Para o atendimento, foi empenhado um caminhão-tanque de grande capacidade para combate a incêndios e salvamento, com três militares, que percorreu cerca de 80 quilômetros a partir da sede do 12º Batalhão, em Patos de Minas.
Durante as buscas, os bombeiros encontraram apenas um pequeno foco de incêndio às margens da rodovia. As chamas já estavam contidas e a área havia sido devidamente aceirada, o que impediu que o fogo atingisse um cafezal localizado logo após a faixa de domínio da BR-354. O foco foi completamente extinto pela equipe.
Ao todo, a guarnição percorreu mais de 200 quilômetros tentando localizar a suposta carreta em chamas, que nunca existiu.
O Corpo de Bombeiros destacou que ainda não se sabe o que motivou a falsa comunicação, mas informou que serão adotadas as medidas cabíveis para identificar e responsabilizar o autor do trote.

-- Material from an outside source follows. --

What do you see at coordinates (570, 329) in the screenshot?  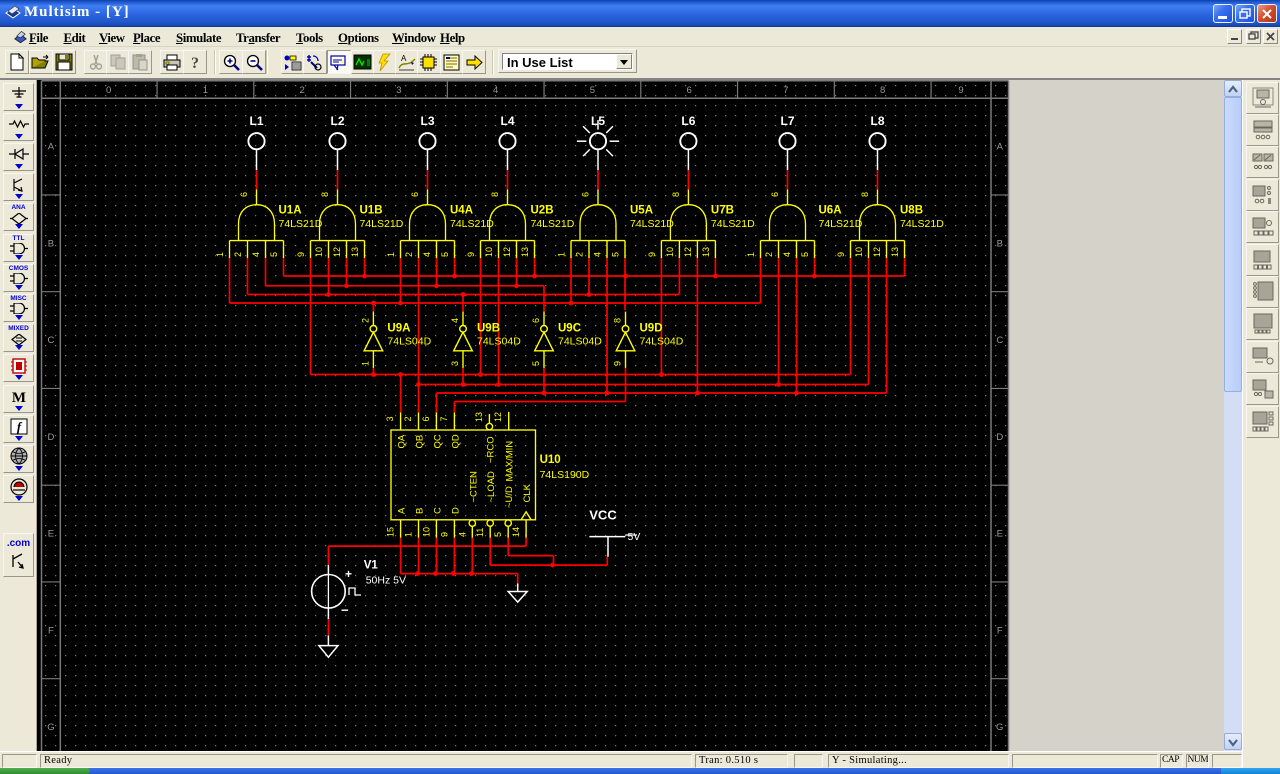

A corporação também ressaltou que, atualmente, tanto o Corpo de Bombeiros Militar de Minas Gerais (CBMMG) quanto a Polícia Militar de Minas Gerais (PMMG) contam com o apoio do SILOC (Sistema de Localização), tecnologia que auxilia no combate aos trotes ao rastrear automaticamente a localização de quem realiza ligações para os números de emergência 190, 193 e 197, utilizando recursos como GPS e redes Wi-Fi, sem a necessidade de instalação de aplicativo.
De acordo com o Corpo de Bombeiros, o sistema dificulta a prática de chamadas falsas e permite identificar com maior rapidez os responsáveis.
A falsa comunicação de ocorrência é prevista no artigo 340 do Código Penal, que trata do crime de falsa comunicação de crime ou de contravenção. A pena prevista é de detenção de um a seis meses, ou multa.